**Task:** Nothing but the lines from the first line of the entries through the line with "Task: Toggle the Unknown status filter" should appear in the answer, transcribed exactly and free of pictures.

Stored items
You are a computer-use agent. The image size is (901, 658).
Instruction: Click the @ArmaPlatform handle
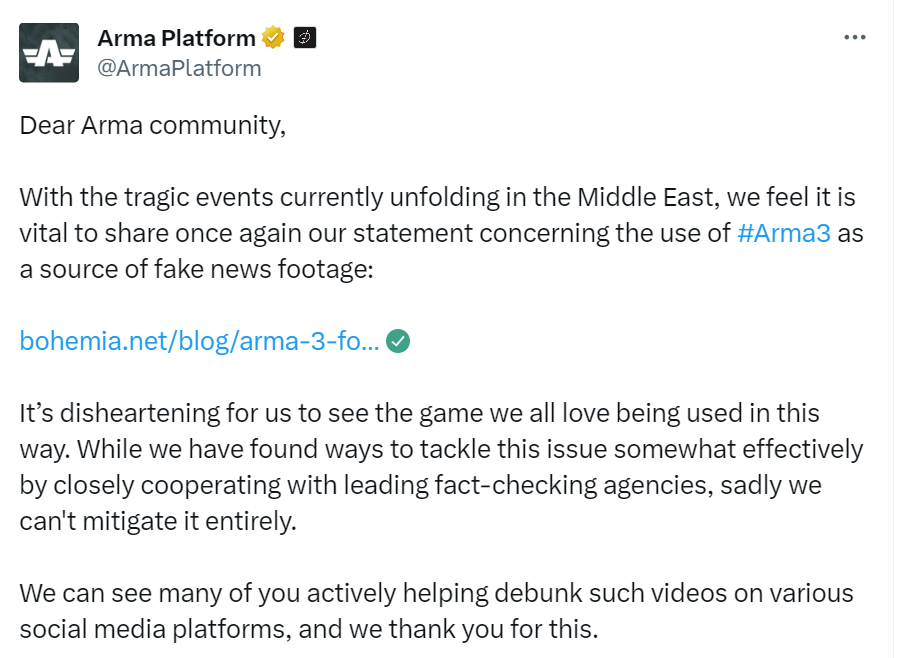179,68
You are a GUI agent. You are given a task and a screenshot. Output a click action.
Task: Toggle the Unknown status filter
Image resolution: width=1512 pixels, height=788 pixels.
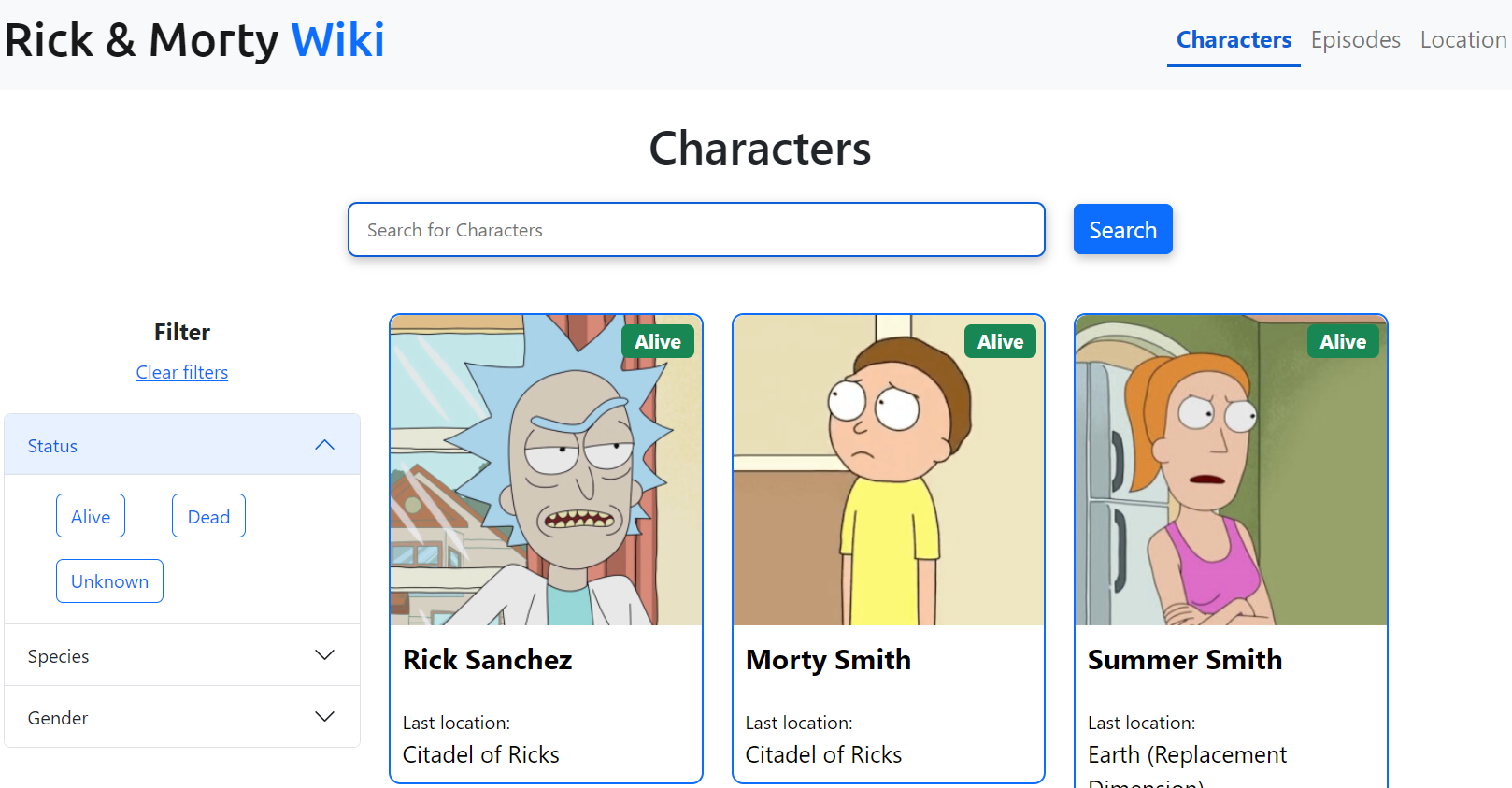109,580
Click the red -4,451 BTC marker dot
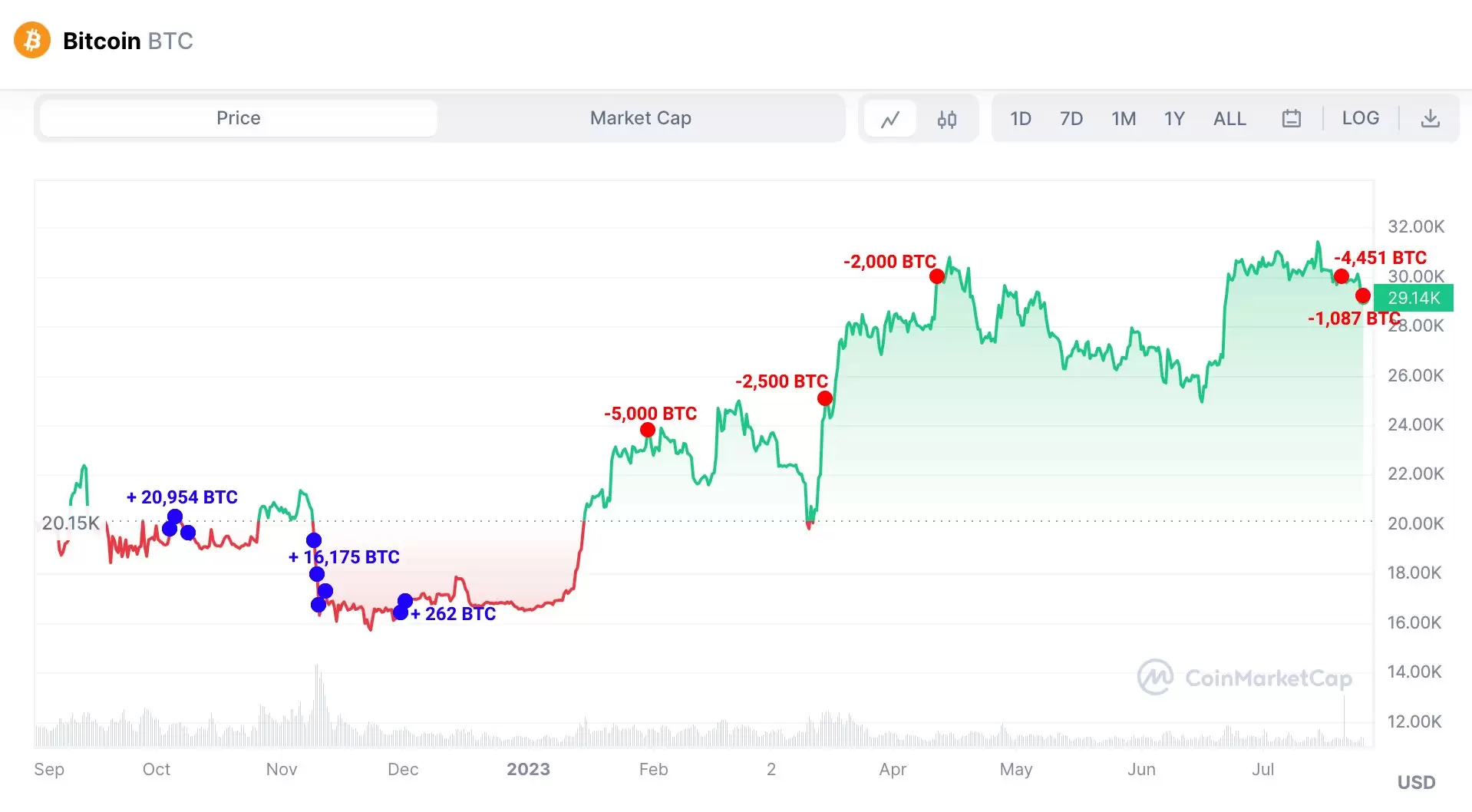This screenshot has width=1472, height=812. (x=1342, y=276)
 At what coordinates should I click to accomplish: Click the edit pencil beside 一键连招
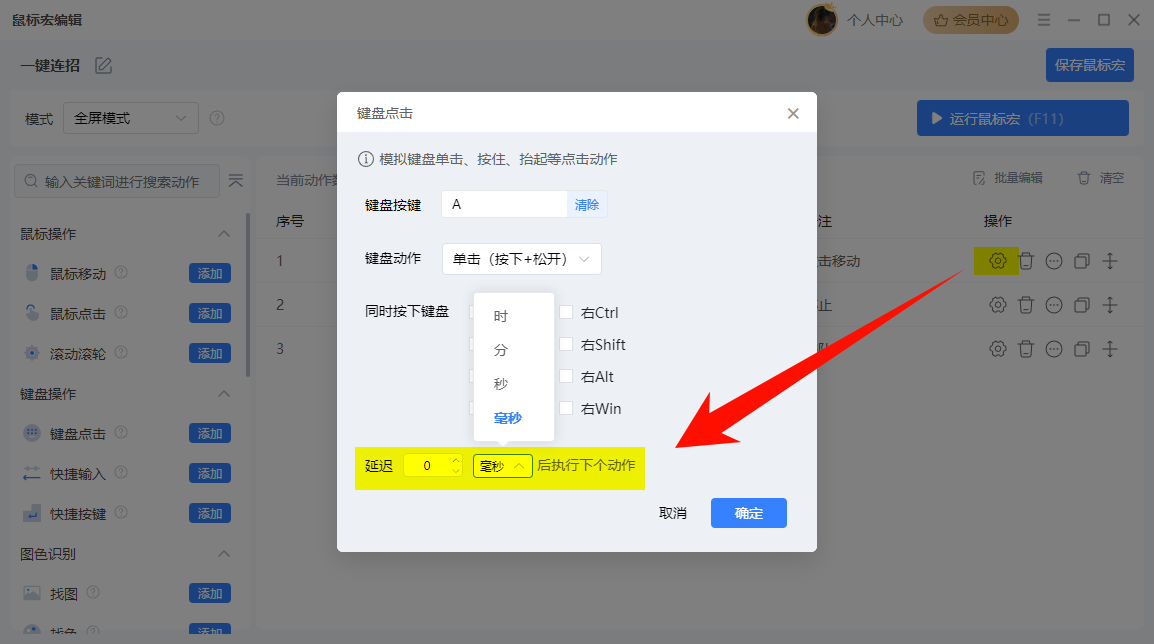[104, 64]
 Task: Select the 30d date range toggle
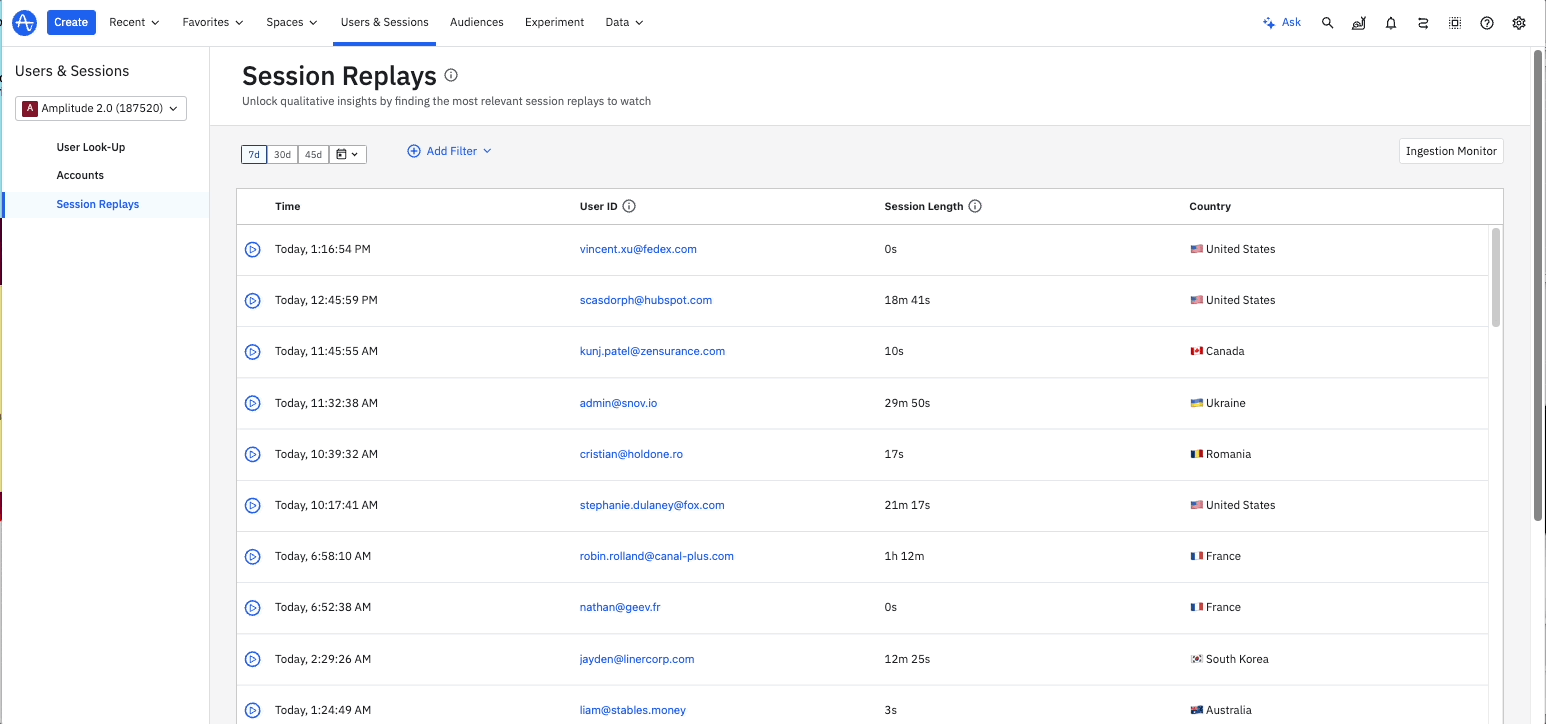click(283, 154)
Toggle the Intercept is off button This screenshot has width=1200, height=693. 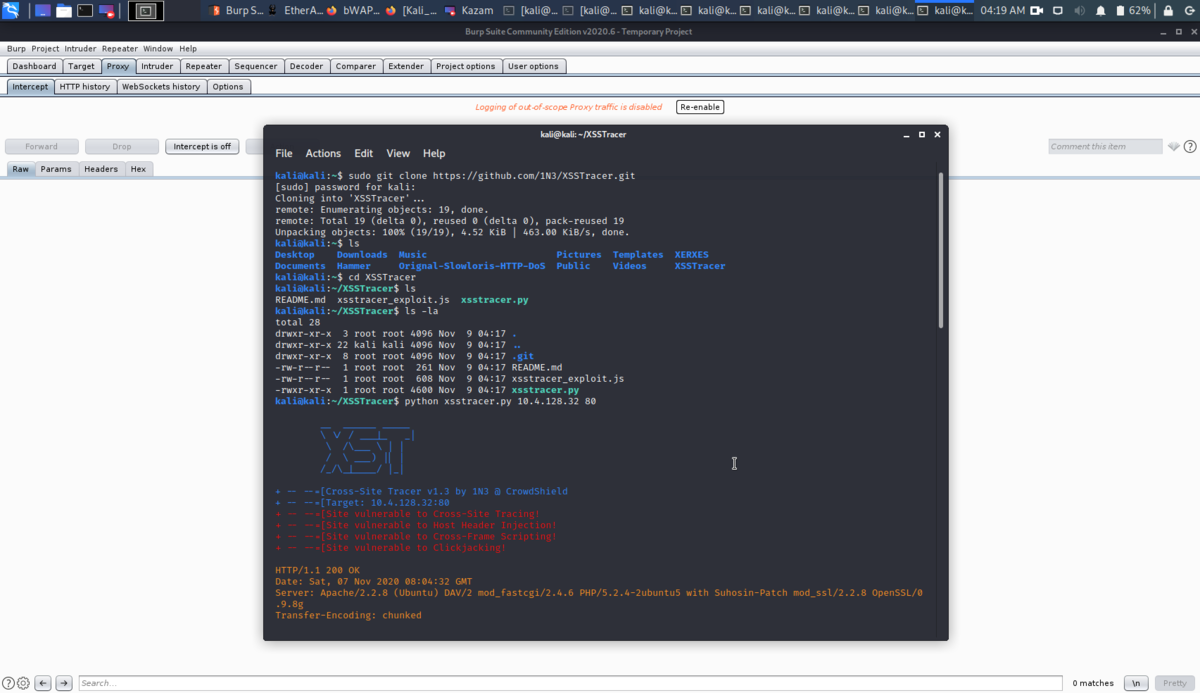point(202,146)
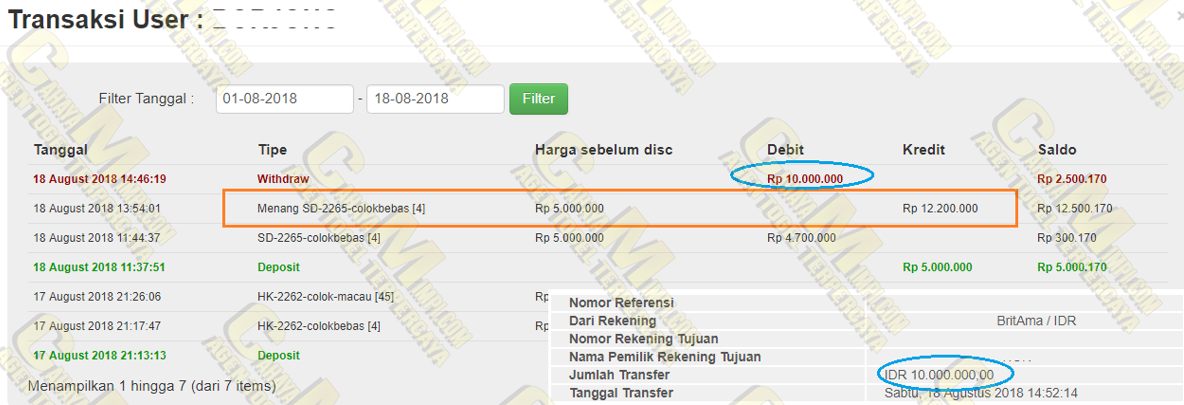The height and width of the screenshot is (405, 1184).
Task: Click the Rp 2.500.170 saldo value
Action: point(1072,179)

**Result of this task:**
You are a computer-use agent. The image size is (901, 658).
Instruction: Click the @ArmaPlatform handle
179,68
You are a GUI agent. You are given a task and a screenshot. Output a click action.
Task: Toggle the Unknown status filter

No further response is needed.